→ **Task objective**:
Only one stretch of the data below is wanted: the lines starting at the one with "626x438 pixels. How" and ending at the one with "Click LEND for", both included, given again exactly.

━━━━━━━━━━━━━━━━━━━━━━━━━━━━━━

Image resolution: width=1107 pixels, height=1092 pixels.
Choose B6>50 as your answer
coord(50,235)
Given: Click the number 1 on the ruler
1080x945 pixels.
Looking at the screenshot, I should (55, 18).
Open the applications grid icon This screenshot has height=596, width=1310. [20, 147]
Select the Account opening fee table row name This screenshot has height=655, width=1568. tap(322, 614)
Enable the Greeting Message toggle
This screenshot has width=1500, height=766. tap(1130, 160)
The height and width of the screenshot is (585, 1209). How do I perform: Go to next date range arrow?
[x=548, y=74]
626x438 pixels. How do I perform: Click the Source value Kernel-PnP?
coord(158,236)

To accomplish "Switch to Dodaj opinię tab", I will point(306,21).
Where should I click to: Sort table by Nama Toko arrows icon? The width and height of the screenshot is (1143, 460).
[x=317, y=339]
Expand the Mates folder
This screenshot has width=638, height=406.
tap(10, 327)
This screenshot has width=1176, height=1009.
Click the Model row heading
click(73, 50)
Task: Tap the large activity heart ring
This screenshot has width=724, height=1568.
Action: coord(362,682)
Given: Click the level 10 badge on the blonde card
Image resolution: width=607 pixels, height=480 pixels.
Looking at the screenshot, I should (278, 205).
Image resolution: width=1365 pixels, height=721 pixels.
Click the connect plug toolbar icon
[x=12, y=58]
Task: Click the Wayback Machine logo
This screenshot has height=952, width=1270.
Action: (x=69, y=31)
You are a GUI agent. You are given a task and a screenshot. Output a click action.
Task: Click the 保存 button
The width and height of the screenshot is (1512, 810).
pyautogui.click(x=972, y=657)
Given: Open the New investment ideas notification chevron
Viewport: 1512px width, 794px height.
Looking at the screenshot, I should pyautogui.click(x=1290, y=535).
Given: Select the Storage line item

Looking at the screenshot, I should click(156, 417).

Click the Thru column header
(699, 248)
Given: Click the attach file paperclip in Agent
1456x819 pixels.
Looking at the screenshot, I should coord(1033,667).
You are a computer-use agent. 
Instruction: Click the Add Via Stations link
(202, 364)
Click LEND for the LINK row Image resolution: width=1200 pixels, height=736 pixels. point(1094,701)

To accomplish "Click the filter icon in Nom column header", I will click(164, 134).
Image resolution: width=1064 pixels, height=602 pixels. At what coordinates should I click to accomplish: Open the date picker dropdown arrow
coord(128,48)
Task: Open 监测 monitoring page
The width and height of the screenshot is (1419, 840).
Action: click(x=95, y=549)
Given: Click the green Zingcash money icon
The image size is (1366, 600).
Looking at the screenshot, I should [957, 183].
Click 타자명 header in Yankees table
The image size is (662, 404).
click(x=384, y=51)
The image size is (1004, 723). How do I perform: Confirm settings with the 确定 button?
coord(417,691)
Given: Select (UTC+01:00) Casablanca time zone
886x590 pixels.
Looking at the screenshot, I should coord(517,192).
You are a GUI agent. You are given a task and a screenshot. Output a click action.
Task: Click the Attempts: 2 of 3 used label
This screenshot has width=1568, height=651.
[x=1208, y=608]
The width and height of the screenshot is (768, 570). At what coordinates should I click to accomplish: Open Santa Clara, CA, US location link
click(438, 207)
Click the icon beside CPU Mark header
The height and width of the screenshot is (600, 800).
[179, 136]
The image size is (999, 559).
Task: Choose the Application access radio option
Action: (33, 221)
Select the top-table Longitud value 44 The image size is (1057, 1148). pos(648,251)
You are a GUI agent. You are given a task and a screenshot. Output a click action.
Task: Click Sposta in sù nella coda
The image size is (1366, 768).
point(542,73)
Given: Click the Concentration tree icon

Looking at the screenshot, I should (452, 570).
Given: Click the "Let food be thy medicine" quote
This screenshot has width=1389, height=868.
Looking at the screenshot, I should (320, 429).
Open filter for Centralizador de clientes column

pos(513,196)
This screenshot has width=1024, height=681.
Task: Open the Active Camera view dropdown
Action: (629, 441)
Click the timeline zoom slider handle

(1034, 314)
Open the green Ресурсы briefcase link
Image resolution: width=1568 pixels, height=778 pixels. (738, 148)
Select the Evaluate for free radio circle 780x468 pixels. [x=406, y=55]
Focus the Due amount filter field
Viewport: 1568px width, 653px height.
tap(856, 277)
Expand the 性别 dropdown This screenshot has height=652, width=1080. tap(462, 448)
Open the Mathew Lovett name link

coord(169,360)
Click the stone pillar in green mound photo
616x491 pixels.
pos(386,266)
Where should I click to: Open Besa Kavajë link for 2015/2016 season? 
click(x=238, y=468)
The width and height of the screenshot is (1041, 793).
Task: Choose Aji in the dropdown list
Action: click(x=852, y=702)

━━━━━━━━━━━━━━━━━━━━━━━━━━━━━━

→ **Solution**:
626x438 pixels. How do I perform: Click the Source value Kernel-PnP?
coord(158,236)

To accomplish "Switch to Dodaj opinię tab", I will point(306,21).
Where should I click to: Sort table by Nama Toko arrows icon? The width and height of the screenshot is (1143, 460).
[x=317, y=339]
Expand the Mates folder
This screenshot has width=638, height=406.
tap(10, 327)
This screenshot has width=1176, height=1009.
Click the Model row heading
click(73, 50)
Task: Tap the large activity heart ring
This screenshot has width=724, height=1568.
Action: coord(362,682)
Given: Click the level 10 badge on the blonde card
Image resolution: width=607 pixels, height=480 pixels.
Looking at the screenshot, I should (278, 205).
Image resolution: width=1365 pixels, height=721 pixels.
Click the connect plug toolbar icon
[x=12, y=58]
Task: Click the Wayback Machine logo
This screenshot has height=952, width=1270.
Action: (x=69, y=31)
You are a GUI agent. You are given a task and a screenshot. Output a click action.
Task: Click the 保存 button
The width and height of the screenshot is (1512, 810).
pyautogui.click(x=972, y=657)
Given: Open the New investment ideas notification chevron
Viewport: 1512px width, 794px height.
Looking at the screenshot, I should pyautogui.click(x=1290, y=535).
Given: Select the Storage line item

Looking at the screenshot, I should click(156, 417).

Click the Thru column header
(699, 248)
Given: Click the attach file paperclip in Agent
1456x819 pixels.
Looking at the screenshot, I should coord(1033,667).
You are a computer-use agent. 
Instruction: Click the Add Via Stations link
(202, 364)
Click LEND for the LINK row Image resolution: width=1200 pixels, height=736 pixels. point(1094,701)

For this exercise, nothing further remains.